Goal => Please reproduce the stretch of the text on Google Cloud predefined roles below from "- Organization admin" through "certificates (read only)", word for word.

Some example predefined roles:
- Google Workspace or Cloud Identity superadmin - assign organization admin role (point of contact in case of - disaster recovery)
- Organization admin - access to administer all resources belonging to his organization, following the principle of least privilege, this role, by default, does not include the permission to perform other actions
- Organization viewer - view access to all resources
- Folder admin - full control over folders
- Folder creator - browse folder hierarchy and create folders
- Folder viewer - view folders and projects below folder
- Project creator - create and migrate projects (automatically set to owner) within her organization
- Project deleter - delete projects
- Compute Admin - full control of all Compute Engine resources.
- Network Admin - permissions to create, modify and delete network resources, except for firewall rules and SSL - certificates (read only)
- Storage admin - contains permissions to create, modify, and delete disks, images, and snapshots
A policy is a collection of access statements attached to a resource that contains a set of roles and role members, with resources inheriting policies from their parent (child policies cannot restrict access granted at the parent level).

Given information =>
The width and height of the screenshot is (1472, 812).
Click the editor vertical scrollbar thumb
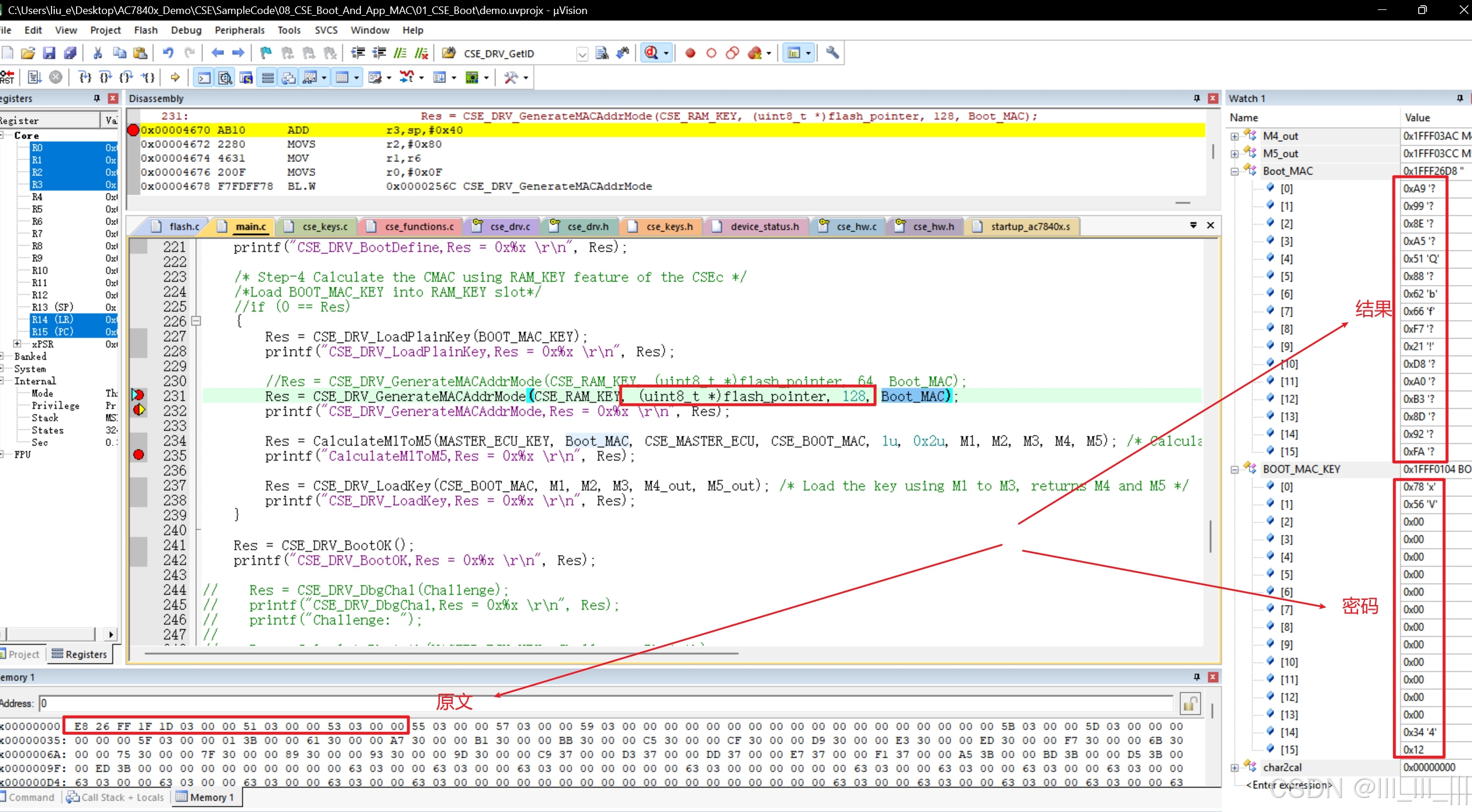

---

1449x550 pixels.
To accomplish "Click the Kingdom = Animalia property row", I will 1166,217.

Task response =>
- Organization admin - access to administer all resources belonging to his organization, following the principle of least privilege, this role, by default, does not include the permission to perform other actions
- Organization viewer - view access to all resources
- Folder admin - full control over folders
- Folder creator - browse folder hierarchy and create folders
- Folder viewer - view folders and projects below folder
- Project creator - create and migrate projects (automatically set to owner) within her organization
- Project deleter - delete projects
- Compute Admin - full control of all Compute Engine resources.
- Network Admin - permissions to create, modify and delete network resources, except for firewall rules and SSL - certificates (read only)